How many lines in the rows below contain the string "button"? Reply with the number alone.

--- Start ---

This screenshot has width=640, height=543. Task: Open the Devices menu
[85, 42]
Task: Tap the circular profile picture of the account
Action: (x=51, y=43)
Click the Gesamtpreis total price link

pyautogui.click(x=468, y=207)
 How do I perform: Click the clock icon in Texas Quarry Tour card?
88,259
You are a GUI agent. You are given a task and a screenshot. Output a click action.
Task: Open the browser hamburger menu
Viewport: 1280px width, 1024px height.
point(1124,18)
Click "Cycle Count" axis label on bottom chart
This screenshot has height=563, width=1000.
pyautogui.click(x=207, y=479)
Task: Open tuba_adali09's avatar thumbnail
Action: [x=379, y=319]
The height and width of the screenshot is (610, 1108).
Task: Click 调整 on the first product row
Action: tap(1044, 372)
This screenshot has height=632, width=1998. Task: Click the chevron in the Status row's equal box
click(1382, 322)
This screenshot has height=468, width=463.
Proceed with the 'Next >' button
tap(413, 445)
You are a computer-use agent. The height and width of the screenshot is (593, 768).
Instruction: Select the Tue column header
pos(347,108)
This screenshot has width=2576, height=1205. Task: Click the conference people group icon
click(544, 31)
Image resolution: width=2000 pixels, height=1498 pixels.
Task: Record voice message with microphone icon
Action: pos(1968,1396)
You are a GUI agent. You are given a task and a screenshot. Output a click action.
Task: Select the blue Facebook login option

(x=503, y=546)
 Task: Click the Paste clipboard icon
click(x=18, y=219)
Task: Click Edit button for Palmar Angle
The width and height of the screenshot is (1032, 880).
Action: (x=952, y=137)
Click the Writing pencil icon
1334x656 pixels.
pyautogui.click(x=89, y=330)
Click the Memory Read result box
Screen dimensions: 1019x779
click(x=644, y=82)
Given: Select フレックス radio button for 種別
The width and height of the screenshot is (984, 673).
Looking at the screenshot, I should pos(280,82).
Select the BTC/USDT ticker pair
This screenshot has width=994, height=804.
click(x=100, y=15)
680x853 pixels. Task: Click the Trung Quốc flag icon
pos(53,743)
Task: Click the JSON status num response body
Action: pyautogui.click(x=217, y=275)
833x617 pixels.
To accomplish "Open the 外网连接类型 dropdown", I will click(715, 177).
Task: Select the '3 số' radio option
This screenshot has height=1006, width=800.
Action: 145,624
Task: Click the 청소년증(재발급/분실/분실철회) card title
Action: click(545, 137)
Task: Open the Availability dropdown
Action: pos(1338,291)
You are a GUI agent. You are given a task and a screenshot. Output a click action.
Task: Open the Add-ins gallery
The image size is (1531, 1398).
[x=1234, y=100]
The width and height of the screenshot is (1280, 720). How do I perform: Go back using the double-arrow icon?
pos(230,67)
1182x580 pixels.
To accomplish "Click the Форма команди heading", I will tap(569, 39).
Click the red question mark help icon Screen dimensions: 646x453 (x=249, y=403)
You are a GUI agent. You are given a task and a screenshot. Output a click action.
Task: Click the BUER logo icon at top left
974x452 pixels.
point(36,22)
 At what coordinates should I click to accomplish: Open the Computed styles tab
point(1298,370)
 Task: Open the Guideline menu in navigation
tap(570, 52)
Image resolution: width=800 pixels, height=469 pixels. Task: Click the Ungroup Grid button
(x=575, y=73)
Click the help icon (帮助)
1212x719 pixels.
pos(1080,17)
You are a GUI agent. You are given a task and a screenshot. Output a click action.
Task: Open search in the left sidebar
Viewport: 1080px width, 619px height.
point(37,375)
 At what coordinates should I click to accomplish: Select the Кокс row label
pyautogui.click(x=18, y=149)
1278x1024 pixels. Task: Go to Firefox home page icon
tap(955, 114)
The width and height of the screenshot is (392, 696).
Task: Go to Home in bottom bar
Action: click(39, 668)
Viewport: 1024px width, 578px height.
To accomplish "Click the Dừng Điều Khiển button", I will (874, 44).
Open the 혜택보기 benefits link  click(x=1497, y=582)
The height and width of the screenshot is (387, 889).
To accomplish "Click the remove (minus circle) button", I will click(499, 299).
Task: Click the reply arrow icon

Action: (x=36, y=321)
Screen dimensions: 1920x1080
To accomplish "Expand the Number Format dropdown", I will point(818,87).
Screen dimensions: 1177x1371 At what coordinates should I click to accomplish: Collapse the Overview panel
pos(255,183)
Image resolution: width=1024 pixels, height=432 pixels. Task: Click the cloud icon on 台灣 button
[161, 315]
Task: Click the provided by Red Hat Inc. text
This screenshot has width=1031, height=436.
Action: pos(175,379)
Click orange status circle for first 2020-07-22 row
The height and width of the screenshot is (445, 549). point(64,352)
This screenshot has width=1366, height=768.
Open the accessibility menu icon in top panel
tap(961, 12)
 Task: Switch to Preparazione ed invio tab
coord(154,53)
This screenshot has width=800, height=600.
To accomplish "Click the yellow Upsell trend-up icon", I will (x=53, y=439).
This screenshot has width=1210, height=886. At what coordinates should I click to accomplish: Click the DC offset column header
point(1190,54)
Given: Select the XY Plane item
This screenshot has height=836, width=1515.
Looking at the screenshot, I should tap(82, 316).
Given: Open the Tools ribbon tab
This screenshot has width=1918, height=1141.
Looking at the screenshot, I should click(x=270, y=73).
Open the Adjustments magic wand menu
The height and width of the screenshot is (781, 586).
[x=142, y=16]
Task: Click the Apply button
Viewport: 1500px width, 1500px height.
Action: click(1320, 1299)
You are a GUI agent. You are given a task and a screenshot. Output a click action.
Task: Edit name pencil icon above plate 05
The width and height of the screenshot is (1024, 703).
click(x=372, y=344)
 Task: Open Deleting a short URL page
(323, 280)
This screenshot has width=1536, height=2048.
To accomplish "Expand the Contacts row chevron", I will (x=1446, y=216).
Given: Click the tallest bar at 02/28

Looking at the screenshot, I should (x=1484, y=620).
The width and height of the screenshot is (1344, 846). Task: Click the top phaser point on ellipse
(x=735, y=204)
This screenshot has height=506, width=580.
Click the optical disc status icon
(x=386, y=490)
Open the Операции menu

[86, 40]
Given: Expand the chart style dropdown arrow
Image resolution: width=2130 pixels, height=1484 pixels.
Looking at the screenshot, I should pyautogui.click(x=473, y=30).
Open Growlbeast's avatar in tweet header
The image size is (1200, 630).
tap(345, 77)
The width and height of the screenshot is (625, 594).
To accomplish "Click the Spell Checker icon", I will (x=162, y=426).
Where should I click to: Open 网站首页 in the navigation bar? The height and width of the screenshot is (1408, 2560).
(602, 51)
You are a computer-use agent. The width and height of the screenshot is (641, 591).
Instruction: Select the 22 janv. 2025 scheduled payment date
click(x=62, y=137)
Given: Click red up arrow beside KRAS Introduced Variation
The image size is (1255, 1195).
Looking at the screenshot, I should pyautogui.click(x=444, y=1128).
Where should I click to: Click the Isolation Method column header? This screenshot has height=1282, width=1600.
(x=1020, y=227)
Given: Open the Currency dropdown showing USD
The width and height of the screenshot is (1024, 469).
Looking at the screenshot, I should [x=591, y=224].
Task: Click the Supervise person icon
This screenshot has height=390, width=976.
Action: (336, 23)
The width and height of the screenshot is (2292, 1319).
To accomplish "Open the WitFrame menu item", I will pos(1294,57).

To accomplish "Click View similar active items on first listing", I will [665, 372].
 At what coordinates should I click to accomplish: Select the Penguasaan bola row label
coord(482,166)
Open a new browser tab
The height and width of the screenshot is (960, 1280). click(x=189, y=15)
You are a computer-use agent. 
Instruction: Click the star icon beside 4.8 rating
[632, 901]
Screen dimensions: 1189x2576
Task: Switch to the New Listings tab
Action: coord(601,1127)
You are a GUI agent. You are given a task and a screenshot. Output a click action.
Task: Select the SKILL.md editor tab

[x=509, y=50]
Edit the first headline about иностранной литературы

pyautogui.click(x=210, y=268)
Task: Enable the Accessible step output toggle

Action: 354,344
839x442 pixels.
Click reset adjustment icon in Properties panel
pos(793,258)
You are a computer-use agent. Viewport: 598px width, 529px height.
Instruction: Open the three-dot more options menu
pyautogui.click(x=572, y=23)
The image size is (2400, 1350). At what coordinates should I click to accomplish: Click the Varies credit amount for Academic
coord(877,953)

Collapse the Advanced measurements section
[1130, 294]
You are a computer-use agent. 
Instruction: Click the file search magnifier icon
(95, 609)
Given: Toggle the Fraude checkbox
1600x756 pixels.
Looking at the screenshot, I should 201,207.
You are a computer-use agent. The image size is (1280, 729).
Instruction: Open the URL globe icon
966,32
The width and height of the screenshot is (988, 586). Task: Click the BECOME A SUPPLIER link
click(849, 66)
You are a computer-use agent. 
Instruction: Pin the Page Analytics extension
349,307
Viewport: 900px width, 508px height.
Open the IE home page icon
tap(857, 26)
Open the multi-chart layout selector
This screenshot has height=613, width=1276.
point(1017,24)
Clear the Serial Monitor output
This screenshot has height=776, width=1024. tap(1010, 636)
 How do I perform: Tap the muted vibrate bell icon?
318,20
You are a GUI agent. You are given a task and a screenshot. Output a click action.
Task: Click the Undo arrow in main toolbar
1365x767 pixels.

--- End ---

| Task answer |
8